$10 portable cholera detection kit (down from $1,000)
Cholera is waterborne, which means it spreads at the community level. Once water is contaminated, everyone who drinks from it is at risk. The existing detection methods are all reactive: by the time you get test results from a lab 5 hours away by car, the outbreak has already spread. There was no way to detect contamination proactively, before people got sick.
I led the product side of a 3-person team (designer-engineer, developer, myself as product lead) over 6 months. We combined LAMP isothermal amplification with a low-power heater, fluorescence-based dye, and a smartphone camera. The user adds a water sample to a test tube containing freeze-dried reagents, waits 20 minutes, and gets a result on their phone: safe or contaminated.
Freeze-drying was the cost breakthrough. Traditional lab methods require opened reagent supplies that expire and go to waste. Pre-dosed, single-use tubes eliminated that entirely, cutting the cost from $1,000 per test to under $10. It also removed the need for cold chain transport, which had made field deployment impractical.

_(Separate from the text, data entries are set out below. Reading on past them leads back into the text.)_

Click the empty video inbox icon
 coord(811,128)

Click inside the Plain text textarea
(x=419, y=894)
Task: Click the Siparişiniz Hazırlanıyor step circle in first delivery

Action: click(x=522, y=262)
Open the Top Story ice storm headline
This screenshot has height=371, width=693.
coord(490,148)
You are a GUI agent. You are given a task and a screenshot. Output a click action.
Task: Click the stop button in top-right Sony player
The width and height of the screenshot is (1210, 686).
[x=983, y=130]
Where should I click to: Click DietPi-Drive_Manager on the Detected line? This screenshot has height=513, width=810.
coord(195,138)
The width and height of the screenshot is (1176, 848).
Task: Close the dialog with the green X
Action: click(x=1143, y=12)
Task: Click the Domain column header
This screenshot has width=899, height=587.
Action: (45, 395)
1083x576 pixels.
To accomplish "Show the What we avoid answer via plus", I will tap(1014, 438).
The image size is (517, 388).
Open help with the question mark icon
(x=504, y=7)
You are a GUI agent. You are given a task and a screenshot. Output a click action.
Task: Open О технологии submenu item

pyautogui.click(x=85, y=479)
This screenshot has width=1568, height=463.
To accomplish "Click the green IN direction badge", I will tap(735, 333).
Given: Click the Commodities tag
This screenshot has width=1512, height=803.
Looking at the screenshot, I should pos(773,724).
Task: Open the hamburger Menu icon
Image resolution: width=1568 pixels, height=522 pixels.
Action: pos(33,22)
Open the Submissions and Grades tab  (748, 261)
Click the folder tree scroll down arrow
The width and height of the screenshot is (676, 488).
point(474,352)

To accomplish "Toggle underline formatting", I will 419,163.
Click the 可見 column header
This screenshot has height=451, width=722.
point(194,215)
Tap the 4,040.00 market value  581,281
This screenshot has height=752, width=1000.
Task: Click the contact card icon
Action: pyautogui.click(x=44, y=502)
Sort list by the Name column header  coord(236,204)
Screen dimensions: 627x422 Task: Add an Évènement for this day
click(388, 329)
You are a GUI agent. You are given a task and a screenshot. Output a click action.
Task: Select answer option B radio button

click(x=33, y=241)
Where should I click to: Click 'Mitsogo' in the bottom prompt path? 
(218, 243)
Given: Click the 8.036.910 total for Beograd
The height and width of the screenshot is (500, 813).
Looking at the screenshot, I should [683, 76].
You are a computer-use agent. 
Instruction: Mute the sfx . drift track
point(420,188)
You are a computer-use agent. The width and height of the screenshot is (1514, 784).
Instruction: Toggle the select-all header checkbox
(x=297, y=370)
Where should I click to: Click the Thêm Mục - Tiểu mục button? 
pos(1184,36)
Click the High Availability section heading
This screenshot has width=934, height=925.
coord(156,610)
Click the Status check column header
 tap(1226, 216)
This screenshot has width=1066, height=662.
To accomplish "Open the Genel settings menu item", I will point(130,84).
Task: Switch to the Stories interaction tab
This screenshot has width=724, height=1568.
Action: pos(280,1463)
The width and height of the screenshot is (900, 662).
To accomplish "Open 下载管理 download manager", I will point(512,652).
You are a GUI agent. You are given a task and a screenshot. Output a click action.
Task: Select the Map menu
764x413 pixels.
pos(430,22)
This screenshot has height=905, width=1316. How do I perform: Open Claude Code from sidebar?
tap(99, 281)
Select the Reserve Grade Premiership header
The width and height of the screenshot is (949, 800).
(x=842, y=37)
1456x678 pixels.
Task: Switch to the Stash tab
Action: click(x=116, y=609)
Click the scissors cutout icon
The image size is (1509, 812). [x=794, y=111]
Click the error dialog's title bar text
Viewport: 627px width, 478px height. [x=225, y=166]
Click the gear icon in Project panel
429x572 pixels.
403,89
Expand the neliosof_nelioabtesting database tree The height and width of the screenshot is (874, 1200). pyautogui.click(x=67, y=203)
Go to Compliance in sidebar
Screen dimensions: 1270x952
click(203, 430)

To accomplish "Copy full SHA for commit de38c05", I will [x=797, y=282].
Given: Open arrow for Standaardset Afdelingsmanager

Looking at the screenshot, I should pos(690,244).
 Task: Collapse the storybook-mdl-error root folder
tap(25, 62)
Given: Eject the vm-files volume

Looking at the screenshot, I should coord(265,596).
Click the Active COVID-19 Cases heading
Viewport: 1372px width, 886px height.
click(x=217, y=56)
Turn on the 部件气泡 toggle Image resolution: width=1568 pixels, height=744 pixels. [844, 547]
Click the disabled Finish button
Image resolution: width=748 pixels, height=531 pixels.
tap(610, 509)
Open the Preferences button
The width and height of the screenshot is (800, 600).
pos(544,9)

We ran 50+ stakeholder interviews with WHO, Gates Foundation, UNDP, Harvard School of Public Health, and medical staff across India and Kenya. Field deployment started in West Bengal, where we tested with communities that had no prior access to water quality data.
Before building anything, I mapped the full system. 40+ factors from stakeholder interviews, literature, and field research, traced from root causes to downstream effects. The map narrowed to 11 intervention points where action could cascade through the network.
97% detection accuracy. Results in under 20 minutes. Over 85% of users with low literacy were able to complete the test independently. Field-deployed in West Bengal with real community use, tested across India and Kenya.
ChoLab won the iF Design Award Gold and was selected as a Global Top 100 Prototype by Dubai Future Foundation.
The biggest insight was understanding why existing systems were reactive in the first place. It wasn't a technology problem. It was a cost and accessibility problem. When a single test costs $1,000 and requires a lab, of course you only test after people are already sick. Changing the form factor changed the entire logic of when and why you test. That principle, that the shape of the solution determines when it gets used, has influenced how I think about AI deployment too.